Cisco SPA phones, modify EPM to support HTTPS as a provisioning option

I picked up a new client running an old PIAF with Cisco SPA phones on-prem. They have 200 endpoints at 4 locations so replacing all the phones isn’t on the table currently.

I’m migrating them to our cloud infra, and spinning up a new FPBX 14 instance as per our usual methodology. Using TFTP or HTTP for provisioning is no go for security reasons, so I dug into how Cisco phones work with HTTPS provisioning (they DO support that, along with Digest auth). I’ve now got the Cisco cert signing situation squared away and have defined a new apache virtual server instance to serve up the /tftpboot folder using that special cert, so as to not interfere with the stock stuff.
I’ve got a couple of these in my lab and i’ve got the Cisco phones to the point where I can now zero-touch provision them using password protected HTTPS just fine once I edit their XML files manually replacing the HTTP and HTTP Port with HTTPS and HTTPS port respectively.

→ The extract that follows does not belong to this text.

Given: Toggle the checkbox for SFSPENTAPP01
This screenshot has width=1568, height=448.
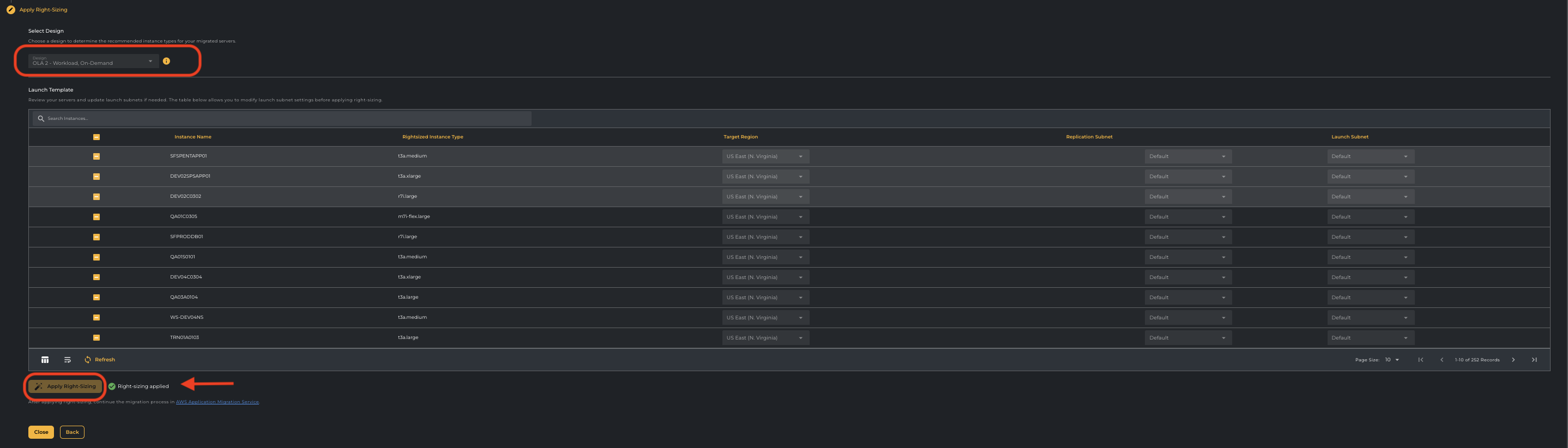Looking at the screenshot, I should (x=96, y=156).
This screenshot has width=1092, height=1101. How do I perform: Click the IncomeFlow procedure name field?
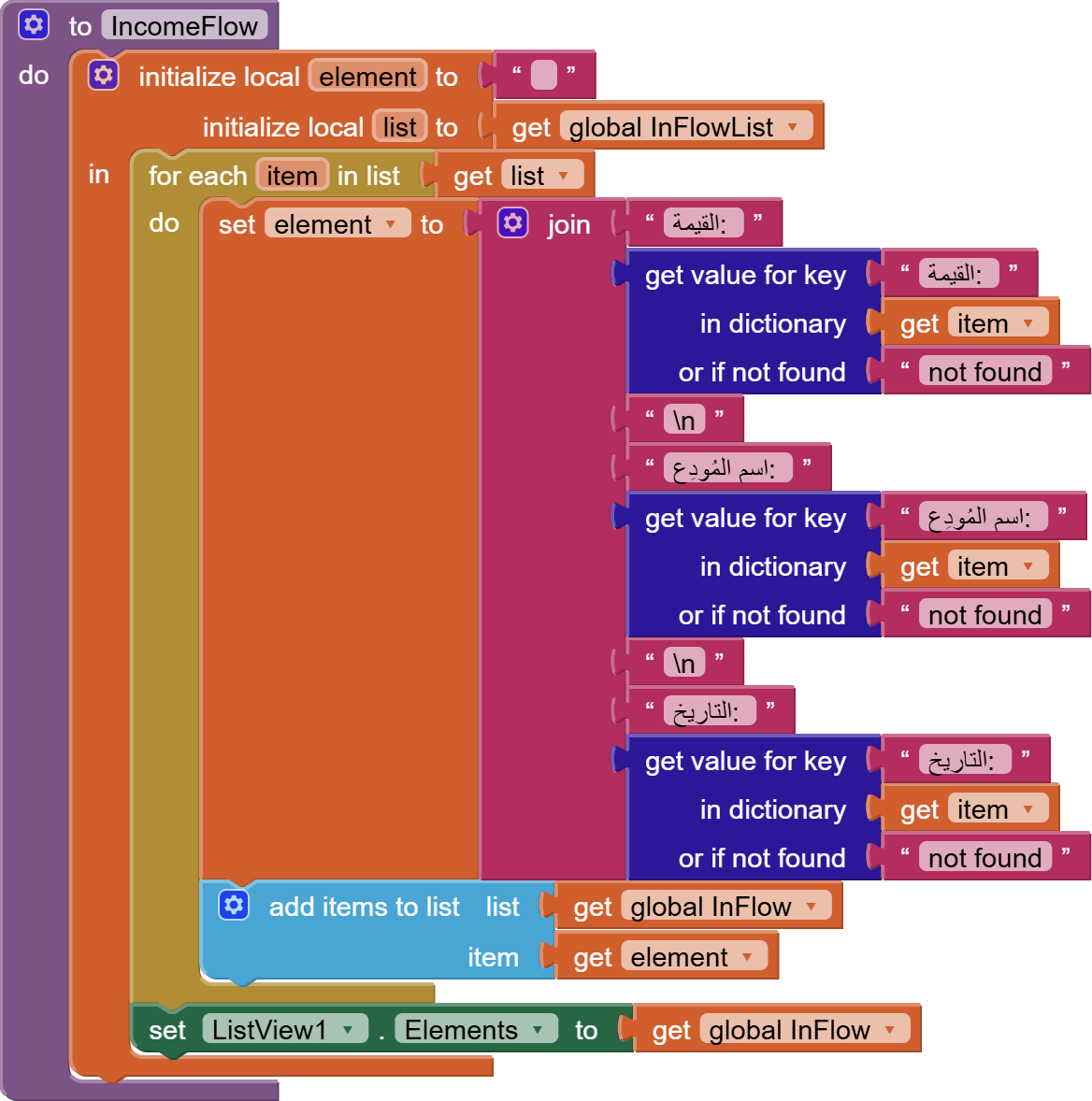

I just need to get EPM to spit out the configs with HTTPS in them already. The gotcha here is EPM, the Cisco brand/templates only let you pick HTTP as a provisioning method. I realize EPM won’t out of the box do HTTPS for Cisco phones because of the oddball cert issue so it makes sense it’s not there out of the box.

The only thing left for me to do before EPM is now fully functional for these Cisco phones is that EPM is missing the option of selecting HTTPS instead of HTTP for the provisioning protocol. I’m not asking for dev to make EPM handle HTTPS on these phones natively, just looking for how to tweak the DB or file(s) to let EPM display HTTPS as an option in the templates like it is for other brand phones.

I’d like to determine where in the database (or file if located there) the brand (and the HTTP/HTTPS options specifically) are stored/defined, so I can flip the switch to allow HTTPS as a choice. That’s literally all I need it to do; just spit out the configs with HTTPS and the HTTPS port instead of HTTP and the HTTP port in the endpoint config files. Everything else is exactly the same.


This topic was automatically closed 7 days after the last reply. New replies are no longer allowed.